Call over Pakistan reconstruction
Reconstruction efforts in flood-ravaged Pakistan must start immediately to avoid devastating long-term consequences for the country, Oxfam has warned.
One month since the disaster, the international aid agency said the flood waters were continuing to rise with 500,000 people forced to evacuate their homes in recent days.
It said reconstruction planning should begin now amid the ongoing rescue efforts and urged the international community and Pakistan's government to work together.
Oxfam said billions would be needed to rebuild schools, hospitals, roads and bridges.
Neva Khan, Oxfam's country director in Pakistan, said: "One month into a crisis we would have expected the situation to have stabilised and the long term planning to have begun. But we are still in phase one of an increasing catastrophe, evacuating people, providing them with shelter, trying to get clean water and sanitation to those people who need it. Pakistan doesn't have the luxury of waiting for the emergency phase to be over before starting the reconstruction."
Oxfam said more than 17 million people had been affected by the floods, more than the Indian Ocean tsunami, the Kashmir earthquake and the Haiti earthquake combined, with five million left homeless after their homes were washed away.
Villages in the south of the country were still being threatened by the prospect of fresh flooding, with new crop cultivation at risk.
Khan added: "Two-thirds of the population are dependent on farming.
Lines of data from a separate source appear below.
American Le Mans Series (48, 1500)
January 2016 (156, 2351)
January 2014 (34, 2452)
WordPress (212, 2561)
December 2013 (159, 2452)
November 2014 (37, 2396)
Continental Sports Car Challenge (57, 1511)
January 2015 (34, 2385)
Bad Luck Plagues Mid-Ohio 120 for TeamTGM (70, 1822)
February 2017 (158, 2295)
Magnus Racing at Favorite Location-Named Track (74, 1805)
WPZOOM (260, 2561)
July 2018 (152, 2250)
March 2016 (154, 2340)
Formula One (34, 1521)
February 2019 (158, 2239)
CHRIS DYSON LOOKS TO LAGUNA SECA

There is a real danger that many of Pakistan's farmers will miss the winter planting season which is just round the corner in September because their land is still under water or they have been forced to flee.
"Pakistan's children should have gone back to school in mid-August but with more than 7,000 schools destroyed or damaged, and a further 5,000 being used as temporary shelters, they face months of disruption to their education. And the clean-up operation will take months, meaning millions of people are facing winter spent in temporary shelters or out in the open."
The aid agency said the reconstruction efforts must focus on ensuring the country was better placed to cope with future disasters.